### To do
Set each line of the data down exactly, please.

============

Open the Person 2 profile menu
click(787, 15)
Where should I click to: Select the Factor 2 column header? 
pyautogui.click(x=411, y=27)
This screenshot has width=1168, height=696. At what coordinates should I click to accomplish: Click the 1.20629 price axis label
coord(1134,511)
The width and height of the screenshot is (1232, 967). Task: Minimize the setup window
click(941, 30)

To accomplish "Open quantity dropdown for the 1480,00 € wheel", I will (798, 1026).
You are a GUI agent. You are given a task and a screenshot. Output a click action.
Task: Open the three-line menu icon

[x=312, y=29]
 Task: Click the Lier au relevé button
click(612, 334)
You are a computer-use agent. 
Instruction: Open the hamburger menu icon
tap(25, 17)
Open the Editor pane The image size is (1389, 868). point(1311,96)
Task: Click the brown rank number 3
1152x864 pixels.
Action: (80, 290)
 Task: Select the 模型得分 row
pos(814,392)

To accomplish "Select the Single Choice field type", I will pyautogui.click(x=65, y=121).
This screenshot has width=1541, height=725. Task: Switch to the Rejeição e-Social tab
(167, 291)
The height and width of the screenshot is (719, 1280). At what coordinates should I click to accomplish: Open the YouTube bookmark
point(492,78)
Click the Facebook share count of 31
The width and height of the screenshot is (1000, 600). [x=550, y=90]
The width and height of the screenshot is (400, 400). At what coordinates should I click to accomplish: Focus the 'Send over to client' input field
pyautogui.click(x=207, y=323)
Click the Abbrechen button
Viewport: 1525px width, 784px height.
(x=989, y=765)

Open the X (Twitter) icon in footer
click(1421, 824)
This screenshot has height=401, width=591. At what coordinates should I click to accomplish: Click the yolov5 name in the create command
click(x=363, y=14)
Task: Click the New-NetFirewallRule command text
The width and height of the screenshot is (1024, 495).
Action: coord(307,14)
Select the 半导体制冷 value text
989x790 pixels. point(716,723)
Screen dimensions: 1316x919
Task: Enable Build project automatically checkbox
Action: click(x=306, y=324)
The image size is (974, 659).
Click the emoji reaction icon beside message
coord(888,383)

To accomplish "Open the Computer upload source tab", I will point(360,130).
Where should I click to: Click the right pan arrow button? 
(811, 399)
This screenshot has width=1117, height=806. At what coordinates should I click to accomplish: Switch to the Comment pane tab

============

### Solved problem
Open the Person 2 profile menu
click(787, 15)
Where should I click to: Select the Factor 2 column header? 
pyautogui.click(x=411, y=27)
This screenshot has width=1168, height=696. At what coordinates should I click to accomplish: Click the 1.20629 price axis label
coord(1134,511)
The width and height of the screenshot is (1232, 967). Task: Minimize the setup window
click(941, 30)

To accomplish "Open quantity dropdown for the 1480,00 € wheel", I will (798, 1026).
You are a GUI agent. You are given a task and a screenshot. Output a click action.
Task: Open the three-line menu icon

[x=312, y=29]
 Task: Click the Lier au relevé button
click(612, 334)
You are a computer-use agent. 
Instruction: Open the hamburger menu icon
tap(25, 17)
Open the Editor pane The image size is (1389, 868). point(1311,96)
Task: Click the brown rank number 3
1152x864 pixels.
Action: (80, 290)
 Task: Select the 模型得分 row
pos(814,392)

To accomplish "Select the Single Choice field type", I will pyautogui.click(x=65, y=121).
This screenshot has width=1541, height=725. Task: Switch to the Rejeição e-Social tab
(167, 291)
The height and width of the screenshot is (719, 1280). At what coordinates should I click to accomplish: Open the YouTube bookmark
point(492,78)
Click the Facebook share count of 31
The width and height of the screenshot is (1000, 600). [x=550, y=90]
The width and height of the screenshot is (400, 400). At what coordinates should I click to accomplish: Focus the 'Send over to client' input field
pyautogui.click(x=207, y=323)
Click the Abbrechen button
Viewport: 1525px width, 784px height.
(x=989, y=765)

Open the X (Twitter) icon in footer
click(1421, 824)
This screenshot has height=401, width=591. At what coordinates should I click to accomplish: Click the yolov5 name in the create command
click(x=363, y=14)
Task: Click the New-NetFirewallRule command text
The width and height of the screenshot is (1024, 495).
Action: coord(307,14)
Select the 半导体制冷 value text
989x790 pixels. point(716,723)
Screen dimensions: 1316x919
Task: Enable Build project automatically checkbox
Action: click(x=306, y=324)
The image size is (974, 659).
Click the emoji reaction icon beside message
coord(888,383)

To accomplish "Open the Computer upload source tab", I will point(360,130).
Where should I click to: Click the right pan arrow button? 
(811, 399)
This screenshot has width=1117, height=806. At what coordinates should I click to accomplish: Switch to the Comment pane tab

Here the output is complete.